Good! Now run the previous cell again. What do you observe?

>t-SNE is a stochastic algorithm which means that if you run it multiple times on the same data, you will get different results, resulting in different plots. 

>Does it matter? Not really, because we are interested in the *relative positions between the words* in the space which remain the same.

>However, if you want to get the exact same results every time you run the code, you can specify a seed value for `TSNE`  using the `random_state parameter`.

# Similarity between words

A common metric used to measure the similarity between two words is the cosine similarity, which measures the cosine of the angle between the two vectors that represent each of the words.
![image.png](attachment:image.png)

This similarity value is calculated by using this formula:

$\text{similarity} = \cos(\theta) = {\mathbf{A} \cdot \mathbf{B} \over \|\mathbf{A}\|_2 \|\mathbf{B}\|_2} $

For the first part of the formula, we have to compute the dot product between vectors $\mathbf{A}$ and $\mathbf{B}$.
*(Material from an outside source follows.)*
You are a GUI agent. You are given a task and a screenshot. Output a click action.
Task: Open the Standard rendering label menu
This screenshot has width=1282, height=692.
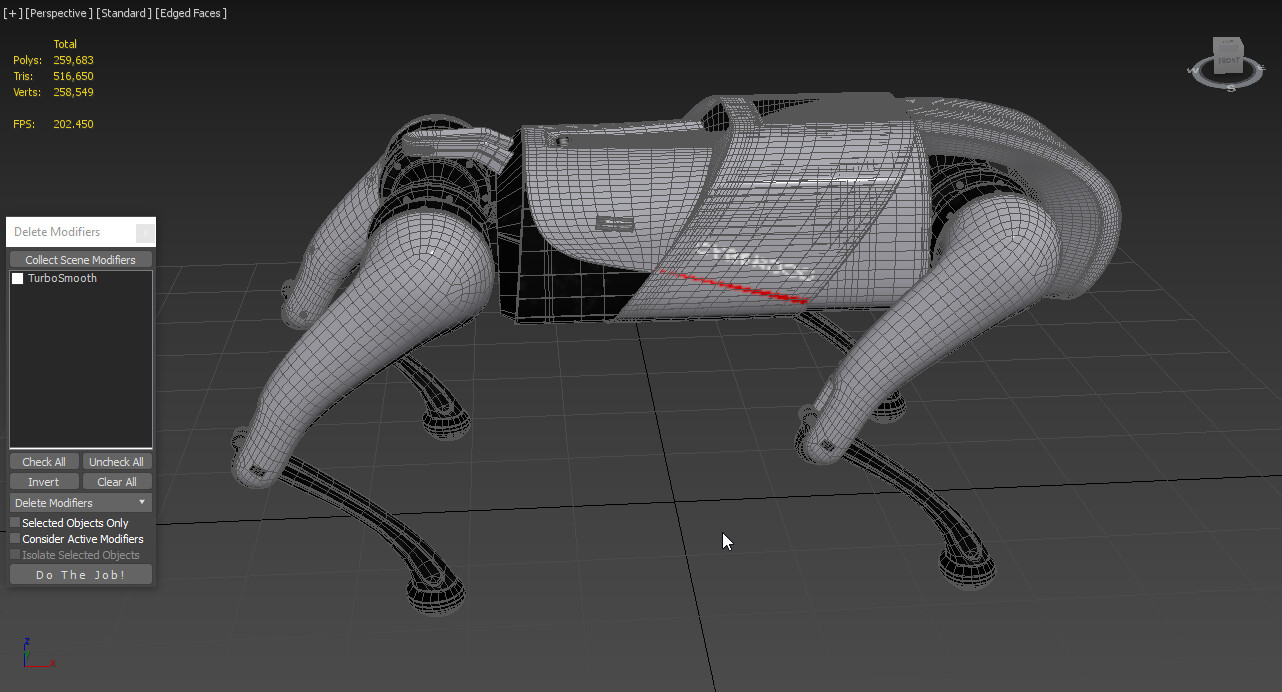[125, 13]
$\mathbf{A} \cdot \mathbf{B} = \sum\limits_{i=1}^{n}{A_i  B_i}$

In the denominator, you have to calculate the Euclidean $(L^2)$ norm of each vector ($\mathbf{A}$ and $\mathbf{B}$) and multiply their results. The Euclidean norm is calculated using this formula:

$\|\mathbf{A}\|_2 = \sqrt{\sum\limits_{i=1}^{n}{A_i^2}}$


The resulting number of this cosine similarity formula lies with a range of $[-1,1]$ and it should be interpreted as a similarity score between two words. The higher the number, the higher will be the similarity between those words.

#### Exercise 4: 

L2  norm can be calculated with the linalg.norm function from numpy. We can check the result:

np.linalg.norm([3, 4])

Create a function that computes the cosine similarity between to vectors by using numpy. 
You can code the $L^2$ from scratch or you can use the [numpy implementation](https://numpy.org/doc/stable/reference/generated/numpy.linalg.norm.html).

In [None]:
def cosine_similarity(v1, v2):
    
    #Your code here

Now let's try it out:

In [8]:
print(cosine_similarity([1, 2, 3],[-1, -3, -2]))
print(cosine_similarity([2.2, 1.8, 3.5, 0.9],[2.2, 1.8, 3.5, 0.9]))

-0.9285714285714286
0.9999999999999998


#### Exercise 5:

Create a function that, given a word, it returns the top-n most similar words using cosine similarity.

>*Hints:*

> *The function should first compute all the pairwise similarities between the input word and all the words in the word embeddings dictionary*

> *Then, it should order them based on their similarity scores from highest to lowest and return the top-n words as a result*

In [None]:
def most_similar(word, n, words_vectors=embs_dict, sim_function= cosine_similarity):
    
    #Your code here
   

Now let's see if it works and how efficient it is! Print the 5 most similar words to 'cat', or any other word of your choice:


In [13]:
start_time = datetime.now() 

print(most_similar('cat', 5))

time_elapsed = datetime.now() - start_time 

print('Time elapsed (hh:mm:ss.ms) {}'.format(time_elapsed))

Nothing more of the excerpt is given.